7. Necessarie modifiche a livello legislativo
Poiché, come detto, il Servizio sanitario nazionale ha bisogno di manutenzione, è indispensabile prevedere quanto prima un Decreto legislativo nazionale di modifica dell’attuale 502-517. Poiché lo Stato non riesce, per mille motivi, a farvi fronte, una serie di Regioni hanno cominciato a dire «noi ci arrangiamo da soli».
8. Prevedere l’avvio della cosiddetta “autonomia differenziata”
Entro ottobre verrà presentato al parlamento il Disegno di legge sull’autonomia “differenziata”: questo significa che le Regioni a statuto speciale debbono passare attraverso un continuo confronto con lo Stato.

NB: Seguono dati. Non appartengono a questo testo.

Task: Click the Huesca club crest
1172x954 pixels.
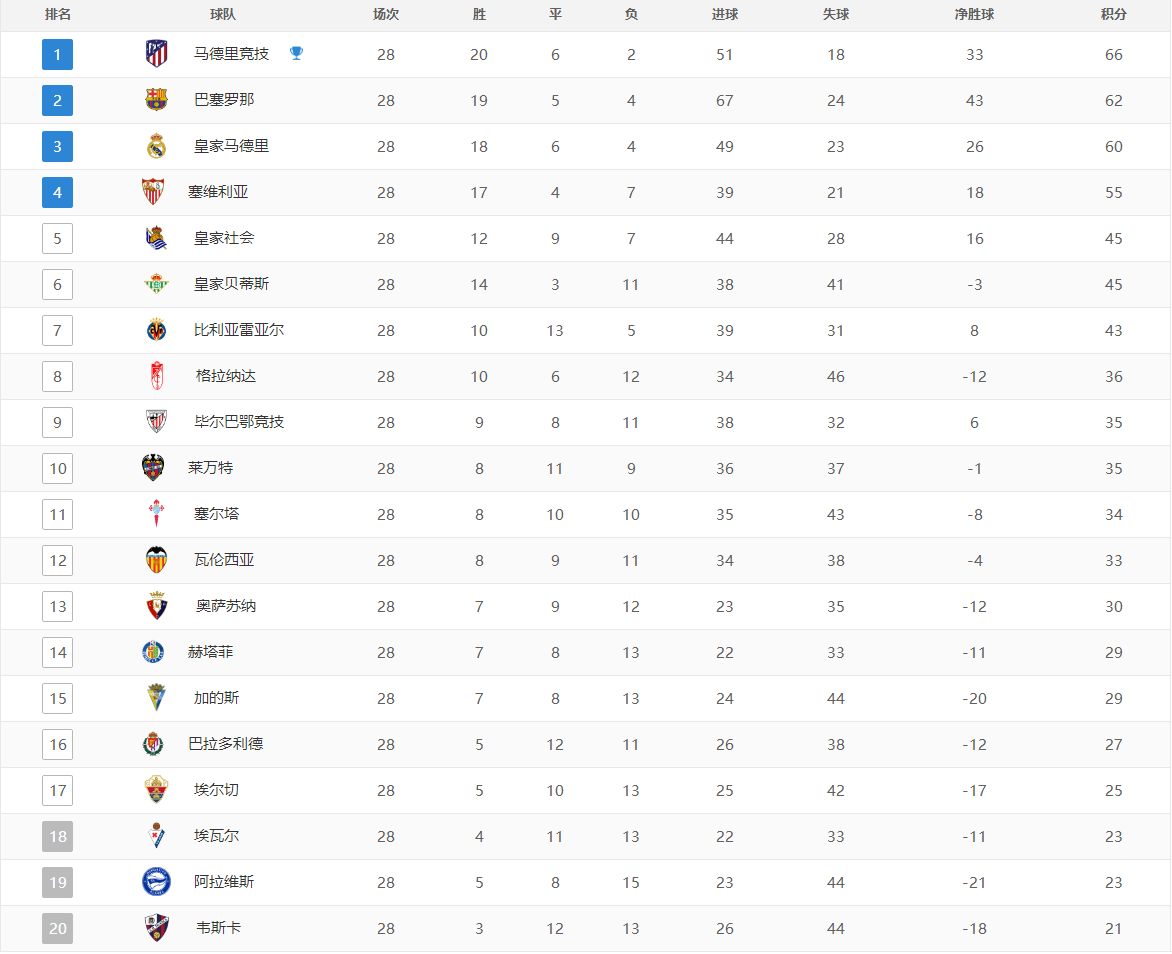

Autonomia differenziata non significa che lo Stato viene messo da parte e che le Regioni si organizzano ognuna come crede, ma che ognuna ha la possibilità di adeguare offerte e servizi secondo le proprie disponibilità ed esigenze.
9. Coinvolgere i cittadini
Nel corso dell’incontro è emerso in modo chiaro che è assolutamente indispensabile imparare a comunicare con i cittadini, a coinvolgerli e a far loro capire la responsabilizzazione necessaria per migliorare i servizi.
10. Intervenire sui fondi integrativi
In questo momento di “fragilità economica” non è detto che i fondi integrativi debbano permanere così come sono oggi: in questo momento stanno producendo una sorta di ‘consumismo sanitario’ e vanno assolutamente regolamentati. Il sistema sanitario è sottofinanziato e date le previsioni del Mef per il finanziamento futuro è utile normare i fondi integrativi e le mutualità sociali per arginare l’out of pocket.